THE TASK | Count, please, the lines in the listing below that contain "screenshot", and reply with the count only.

DATA RECORDS |
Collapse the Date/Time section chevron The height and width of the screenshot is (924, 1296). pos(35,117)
--
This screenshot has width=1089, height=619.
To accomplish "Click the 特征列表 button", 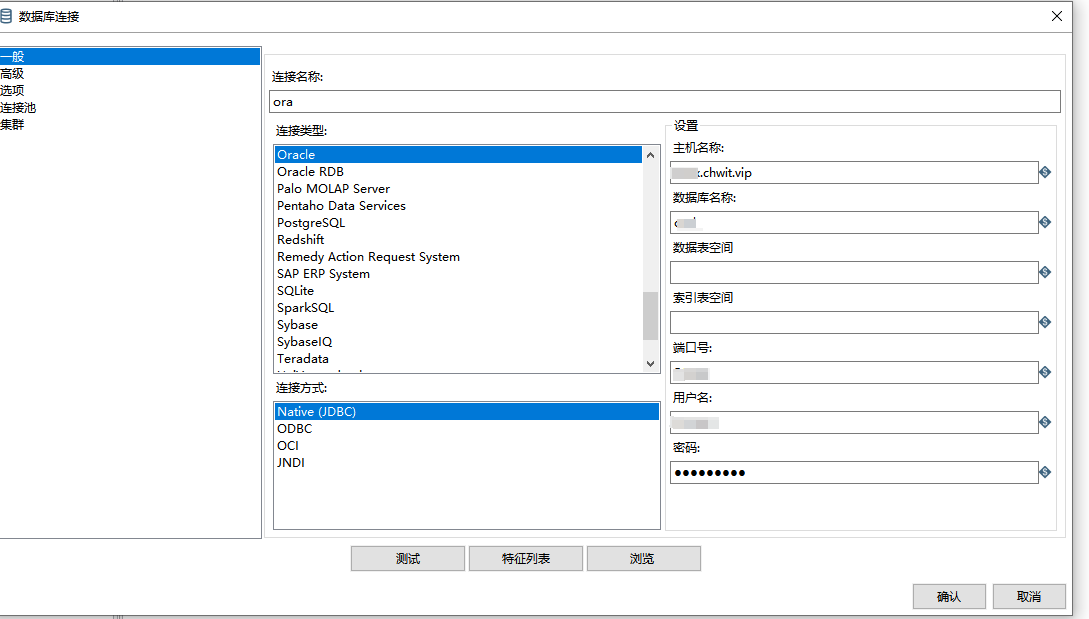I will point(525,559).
---
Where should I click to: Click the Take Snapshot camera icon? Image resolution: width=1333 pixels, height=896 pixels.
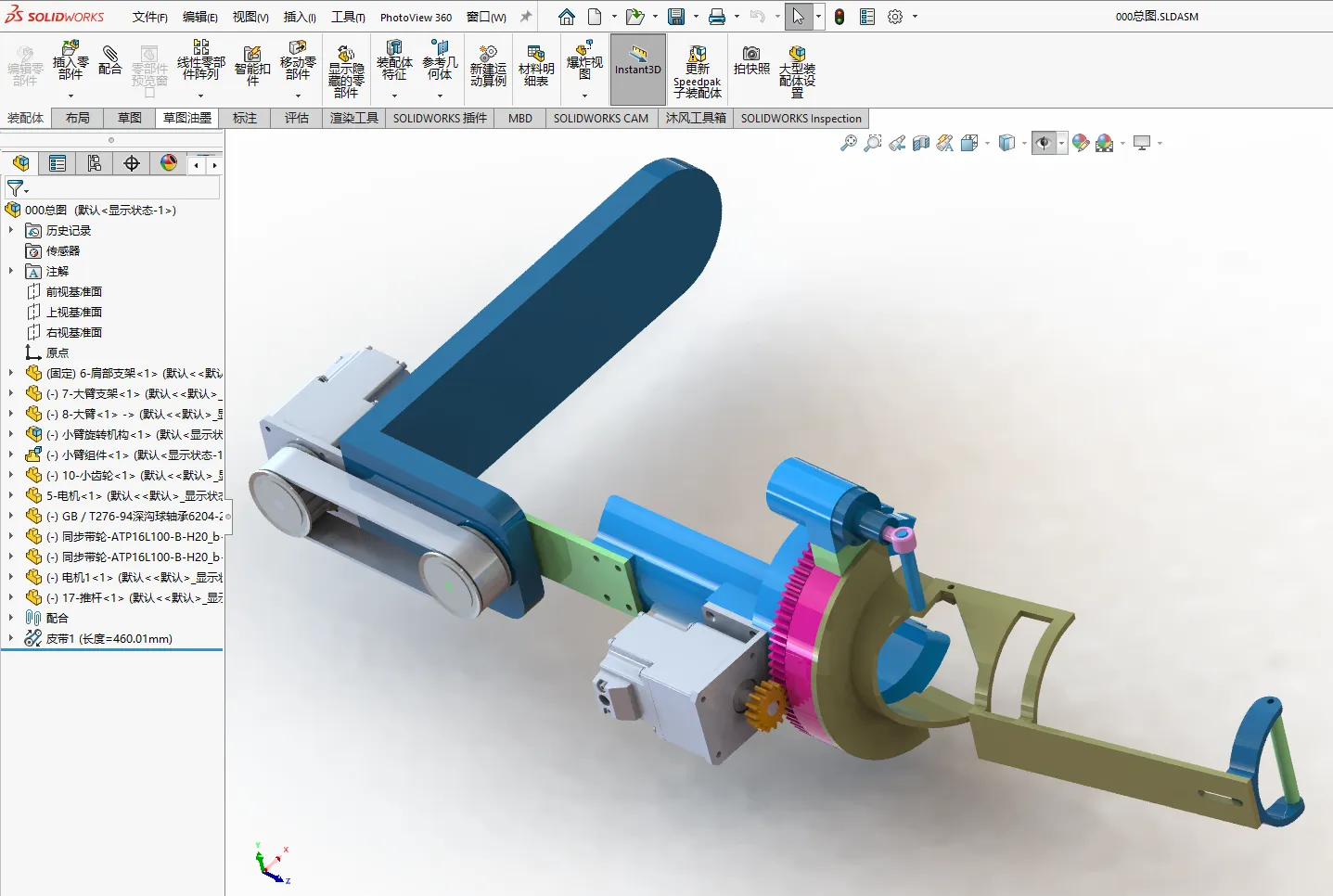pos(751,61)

FINISHED EXERCISE | 2